- _PROBLEM REQUIREMENTS_:
I need the lines below from the one with "history (605, 2294)" down to the one with "パソコン・周辺機器 (356, 2310)" reproduced exactly, both ends included, and nothing else.

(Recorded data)
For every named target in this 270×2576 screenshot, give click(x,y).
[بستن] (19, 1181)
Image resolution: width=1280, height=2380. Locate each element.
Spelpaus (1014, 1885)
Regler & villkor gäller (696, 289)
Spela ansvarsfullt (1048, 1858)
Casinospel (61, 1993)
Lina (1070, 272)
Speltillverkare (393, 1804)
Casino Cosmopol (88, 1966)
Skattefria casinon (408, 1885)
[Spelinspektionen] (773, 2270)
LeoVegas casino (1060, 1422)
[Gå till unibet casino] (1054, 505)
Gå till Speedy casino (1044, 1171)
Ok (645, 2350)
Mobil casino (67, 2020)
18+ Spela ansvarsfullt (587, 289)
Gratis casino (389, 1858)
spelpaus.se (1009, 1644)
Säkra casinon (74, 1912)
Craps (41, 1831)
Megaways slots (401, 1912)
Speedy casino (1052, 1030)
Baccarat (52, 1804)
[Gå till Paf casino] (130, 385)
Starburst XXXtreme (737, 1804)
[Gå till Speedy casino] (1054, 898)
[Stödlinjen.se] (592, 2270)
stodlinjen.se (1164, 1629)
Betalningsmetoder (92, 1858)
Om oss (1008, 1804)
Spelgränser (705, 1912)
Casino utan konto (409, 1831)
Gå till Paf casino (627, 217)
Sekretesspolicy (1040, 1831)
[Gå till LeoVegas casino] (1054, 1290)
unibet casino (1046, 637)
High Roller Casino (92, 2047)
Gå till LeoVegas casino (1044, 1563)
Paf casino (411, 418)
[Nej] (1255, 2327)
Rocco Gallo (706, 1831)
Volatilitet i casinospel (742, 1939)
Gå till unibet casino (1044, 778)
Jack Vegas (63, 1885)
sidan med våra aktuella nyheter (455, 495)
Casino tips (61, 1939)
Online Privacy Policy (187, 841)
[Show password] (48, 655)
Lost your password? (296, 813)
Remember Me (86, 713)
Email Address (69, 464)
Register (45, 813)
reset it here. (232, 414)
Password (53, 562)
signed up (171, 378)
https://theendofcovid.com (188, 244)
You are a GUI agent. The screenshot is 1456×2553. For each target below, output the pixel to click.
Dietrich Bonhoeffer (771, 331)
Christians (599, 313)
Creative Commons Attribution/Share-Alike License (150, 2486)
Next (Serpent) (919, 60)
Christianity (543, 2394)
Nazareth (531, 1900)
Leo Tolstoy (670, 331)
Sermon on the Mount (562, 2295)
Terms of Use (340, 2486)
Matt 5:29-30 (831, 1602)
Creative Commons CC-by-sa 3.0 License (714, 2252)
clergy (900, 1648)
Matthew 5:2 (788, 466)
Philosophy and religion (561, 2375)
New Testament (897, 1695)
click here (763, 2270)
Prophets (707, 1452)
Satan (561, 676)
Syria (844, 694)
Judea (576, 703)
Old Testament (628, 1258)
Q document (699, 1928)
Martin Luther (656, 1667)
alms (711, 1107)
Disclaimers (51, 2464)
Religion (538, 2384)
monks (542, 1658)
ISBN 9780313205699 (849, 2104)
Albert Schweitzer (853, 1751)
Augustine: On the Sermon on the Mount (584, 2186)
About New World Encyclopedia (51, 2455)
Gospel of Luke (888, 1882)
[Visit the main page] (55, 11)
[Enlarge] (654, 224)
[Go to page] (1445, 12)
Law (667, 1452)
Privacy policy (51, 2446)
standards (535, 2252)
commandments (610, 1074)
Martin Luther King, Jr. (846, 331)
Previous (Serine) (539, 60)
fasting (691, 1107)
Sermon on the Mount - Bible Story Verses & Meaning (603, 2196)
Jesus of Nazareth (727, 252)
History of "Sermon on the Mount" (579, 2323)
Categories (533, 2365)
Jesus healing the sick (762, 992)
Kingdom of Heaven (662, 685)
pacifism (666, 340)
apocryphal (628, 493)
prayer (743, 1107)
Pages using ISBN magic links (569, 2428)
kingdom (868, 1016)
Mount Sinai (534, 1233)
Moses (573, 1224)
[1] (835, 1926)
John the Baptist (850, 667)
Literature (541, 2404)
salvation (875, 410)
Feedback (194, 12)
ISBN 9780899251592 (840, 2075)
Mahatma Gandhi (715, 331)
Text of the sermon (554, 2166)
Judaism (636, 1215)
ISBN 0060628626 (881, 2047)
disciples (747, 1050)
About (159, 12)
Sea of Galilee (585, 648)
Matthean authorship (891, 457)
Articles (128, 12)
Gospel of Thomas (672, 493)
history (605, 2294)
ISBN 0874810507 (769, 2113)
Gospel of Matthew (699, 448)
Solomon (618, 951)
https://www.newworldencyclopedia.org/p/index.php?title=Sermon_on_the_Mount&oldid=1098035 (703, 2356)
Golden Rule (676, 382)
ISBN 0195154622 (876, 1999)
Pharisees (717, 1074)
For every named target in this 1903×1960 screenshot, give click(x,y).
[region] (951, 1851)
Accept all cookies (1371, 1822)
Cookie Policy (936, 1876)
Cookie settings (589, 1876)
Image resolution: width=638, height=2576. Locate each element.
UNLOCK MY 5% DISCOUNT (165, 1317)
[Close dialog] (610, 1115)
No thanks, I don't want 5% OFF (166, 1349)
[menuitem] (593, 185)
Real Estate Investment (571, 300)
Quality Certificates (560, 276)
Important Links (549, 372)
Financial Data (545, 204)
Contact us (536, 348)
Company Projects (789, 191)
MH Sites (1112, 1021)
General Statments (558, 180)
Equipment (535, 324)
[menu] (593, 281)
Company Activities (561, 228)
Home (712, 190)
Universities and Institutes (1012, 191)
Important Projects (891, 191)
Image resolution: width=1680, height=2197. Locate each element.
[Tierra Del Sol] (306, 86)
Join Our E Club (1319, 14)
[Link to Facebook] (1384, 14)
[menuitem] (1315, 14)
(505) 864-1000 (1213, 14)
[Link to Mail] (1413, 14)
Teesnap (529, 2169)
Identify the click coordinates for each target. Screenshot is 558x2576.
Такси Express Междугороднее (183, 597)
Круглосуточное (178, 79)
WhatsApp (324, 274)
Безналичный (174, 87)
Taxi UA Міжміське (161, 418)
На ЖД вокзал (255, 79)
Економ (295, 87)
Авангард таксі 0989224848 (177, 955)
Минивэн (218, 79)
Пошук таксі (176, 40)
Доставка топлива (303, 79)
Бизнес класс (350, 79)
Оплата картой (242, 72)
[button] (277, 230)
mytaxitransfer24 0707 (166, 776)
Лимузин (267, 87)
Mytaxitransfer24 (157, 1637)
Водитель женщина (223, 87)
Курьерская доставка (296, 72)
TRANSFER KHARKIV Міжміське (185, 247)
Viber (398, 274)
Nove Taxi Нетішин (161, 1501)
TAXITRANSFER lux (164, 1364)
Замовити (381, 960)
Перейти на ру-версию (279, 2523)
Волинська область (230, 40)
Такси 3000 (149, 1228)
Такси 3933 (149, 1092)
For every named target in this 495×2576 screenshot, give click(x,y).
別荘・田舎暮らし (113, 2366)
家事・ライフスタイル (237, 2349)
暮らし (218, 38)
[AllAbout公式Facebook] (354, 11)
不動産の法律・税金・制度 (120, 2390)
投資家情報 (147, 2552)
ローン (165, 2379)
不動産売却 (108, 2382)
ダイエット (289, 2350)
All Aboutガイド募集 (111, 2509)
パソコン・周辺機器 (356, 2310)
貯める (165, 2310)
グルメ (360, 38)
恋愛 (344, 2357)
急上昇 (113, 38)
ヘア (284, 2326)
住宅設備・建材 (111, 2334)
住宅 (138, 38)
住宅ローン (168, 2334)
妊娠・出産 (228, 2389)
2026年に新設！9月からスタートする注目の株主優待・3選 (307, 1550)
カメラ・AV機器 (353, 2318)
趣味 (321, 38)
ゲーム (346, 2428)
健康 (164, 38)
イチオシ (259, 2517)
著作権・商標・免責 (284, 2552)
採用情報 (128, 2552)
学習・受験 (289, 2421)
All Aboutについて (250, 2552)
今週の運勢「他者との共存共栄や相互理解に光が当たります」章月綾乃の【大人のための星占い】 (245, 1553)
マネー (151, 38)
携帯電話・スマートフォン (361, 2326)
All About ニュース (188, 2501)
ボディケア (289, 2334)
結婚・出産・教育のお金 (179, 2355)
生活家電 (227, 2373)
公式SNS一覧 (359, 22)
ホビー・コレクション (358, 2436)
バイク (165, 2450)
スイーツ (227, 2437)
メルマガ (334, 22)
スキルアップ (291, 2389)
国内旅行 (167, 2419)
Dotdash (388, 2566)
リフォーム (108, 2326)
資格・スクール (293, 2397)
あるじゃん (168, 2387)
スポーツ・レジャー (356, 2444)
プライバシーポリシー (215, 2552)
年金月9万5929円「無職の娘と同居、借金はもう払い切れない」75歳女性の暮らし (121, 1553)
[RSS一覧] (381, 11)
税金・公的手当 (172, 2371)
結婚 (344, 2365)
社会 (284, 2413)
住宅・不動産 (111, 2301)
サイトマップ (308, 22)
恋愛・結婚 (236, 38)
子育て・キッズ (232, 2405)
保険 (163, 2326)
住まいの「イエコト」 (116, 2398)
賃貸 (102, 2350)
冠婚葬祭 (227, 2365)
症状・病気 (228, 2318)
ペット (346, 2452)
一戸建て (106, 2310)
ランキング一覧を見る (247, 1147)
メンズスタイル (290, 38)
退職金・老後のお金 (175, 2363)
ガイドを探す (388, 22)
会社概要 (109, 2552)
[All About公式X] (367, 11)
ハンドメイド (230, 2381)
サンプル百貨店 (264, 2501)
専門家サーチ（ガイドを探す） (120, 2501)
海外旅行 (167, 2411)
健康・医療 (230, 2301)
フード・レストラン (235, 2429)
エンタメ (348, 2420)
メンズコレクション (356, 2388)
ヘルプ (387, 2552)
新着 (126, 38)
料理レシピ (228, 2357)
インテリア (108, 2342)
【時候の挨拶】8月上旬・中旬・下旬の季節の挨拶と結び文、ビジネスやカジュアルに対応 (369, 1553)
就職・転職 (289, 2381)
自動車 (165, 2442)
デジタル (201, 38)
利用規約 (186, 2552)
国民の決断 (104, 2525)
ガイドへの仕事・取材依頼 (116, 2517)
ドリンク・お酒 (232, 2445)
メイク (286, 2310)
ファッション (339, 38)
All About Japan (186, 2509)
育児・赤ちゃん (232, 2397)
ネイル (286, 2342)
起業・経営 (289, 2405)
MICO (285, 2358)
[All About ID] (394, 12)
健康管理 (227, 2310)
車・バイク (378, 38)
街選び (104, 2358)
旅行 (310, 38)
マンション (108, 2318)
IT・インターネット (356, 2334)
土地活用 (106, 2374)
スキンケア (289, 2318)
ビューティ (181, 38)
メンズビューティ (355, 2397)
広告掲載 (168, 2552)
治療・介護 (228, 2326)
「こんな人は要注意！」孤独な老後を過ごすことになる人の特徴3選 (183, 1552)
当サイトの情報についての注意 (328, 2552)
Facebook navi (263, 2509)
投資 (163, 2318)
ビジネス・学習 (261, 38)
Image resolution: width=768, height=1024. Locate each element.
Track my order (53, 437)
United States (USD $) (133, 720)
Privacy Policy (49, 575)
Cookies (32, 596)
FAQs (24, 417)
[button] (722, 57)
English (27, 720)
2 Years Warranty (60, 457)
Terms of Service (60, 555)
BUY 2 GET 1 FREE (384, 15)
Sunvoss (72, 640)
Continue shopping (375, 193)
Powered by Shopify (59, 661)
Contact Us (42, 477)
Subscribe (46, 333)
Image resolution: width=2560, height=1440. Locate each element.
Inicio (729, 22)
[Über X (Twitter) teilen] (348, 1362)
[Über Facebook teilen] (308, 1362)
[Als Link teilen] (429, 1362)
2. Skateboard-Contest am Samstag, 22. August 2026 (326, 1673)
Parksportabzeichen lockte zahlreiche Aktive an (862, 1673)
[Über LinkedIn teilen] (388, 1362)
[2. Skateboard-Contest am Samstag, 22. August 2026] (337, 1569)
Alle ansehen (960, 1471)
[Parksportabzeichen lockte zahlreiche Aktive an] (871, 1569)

- _REPLY_:
history (605, 2294)
ISBN 0874810507 (769, 2113)
Gospel of Matthew (699, 448)
Solomon (618, 951)
https://www.newworldencyclopedia.org/p/index.php?title=Sermon_on_the_Mount&oldid=1098035 (703, 2356)
Golden Rule (676, 382)
ISBN 0195154622 (876, 1999)
Pharisees (717, 1074)
For every named target in this 1903×1960 screenshot, give click(x,y).
[region] (951, 1851)
Accept all cookies (1371, 1822)
Cookie Policy (936, 1876)
Cookie settings (589, 1876)
Image resolution: width=638, height=2576. Locate each element.
UNLOCK MY 5% DISCOUNT (165, 1317)
[Close dialog] (610, 1115)
No thanks, I don't want 5% OFF (166, 1349)
[menuitem] (593, 185)
Real Estate Investment (571, 300)
Quality Certificates (560, 276)
Important Links (549, 372)
Financial Data (545, 204)
Contact us (536, 348)
Company Projects (789, 191)
MH Sites (1112, 1021)
General Statments (558, 180)
Equipment (535, 324)
[menu] (593, 281)
Company Activities (561, 228)
Home (712, 190)
Universities and Institutes (1012, 191)
Important Projects (891, 191)
Image resolution: width=1680, height=2197. Locate each element.
[Tierra Del Sol] (306, 86)
Join Our E Club (1319, 14)
[Link to Facebook] (1384, 14)
[menuitem] (1315, 14)
(505) 864-1000 (1213, 14)
[Link to Mail] (1413, 14)
Teesnap (529, 2169)
Identify the click coordinates for each target. Screenshot is 558x2576.
Такси Express Междугороднее (183, 597)
Круглосуточное (178, 79)
WhatsApp (324, 274)
Безналичный (174, 87)
Taxi UA Міжміське (161, 418)
На ЖД вокзал (255, 79)
Економ (295, 87)
Авангард таксі 0989224848 (177, 955)
Минивэн (218, 79)
Пошук таксі (176, 40)
Доставка топлива (303, 79)
Бизнес класс (350, 79)
Оплата картой (242, 72)
[button] (277, 230)
mytaxitransfer24 0707 (166, 776)
Лимузин (267, 87)
Mytaxitransfer24 (157, 1637)
Водитель женщина (223, 87)
Курьерская доставка (296, 72)
TRANSFER KHARKIV Міжміське (185, 247)
Viber (398, 274)
Nove Taxi Нетішин (161, 1501)
TAXITRANSFER lux (164, 1364)
Замовити (381, 960)
Перейти на ру-версию (279, 2523)
Волинська область (230, 40)
Такси 3000 (149, 1228)
Такси 3933 (149, 1092)
For every named target in this 495×2576 screenshot, give click(x,y).
別荘・田舎暮らし (113, 2366)
家事・ライフスタイル (237, 2349)
暮らし (218, 38)
[AllAbout公式Facebook] (354, 11)
不動産の法律・税金・制度 (120, 2390)
投資家情報 (147, 2552)
ローン (165, 2379)
不動産売却 (108, 2382)
ダイエット (289, 2350)
All Aboutガイド募集 (111, 2509)
パソコン・周辺機器 (356, 2310)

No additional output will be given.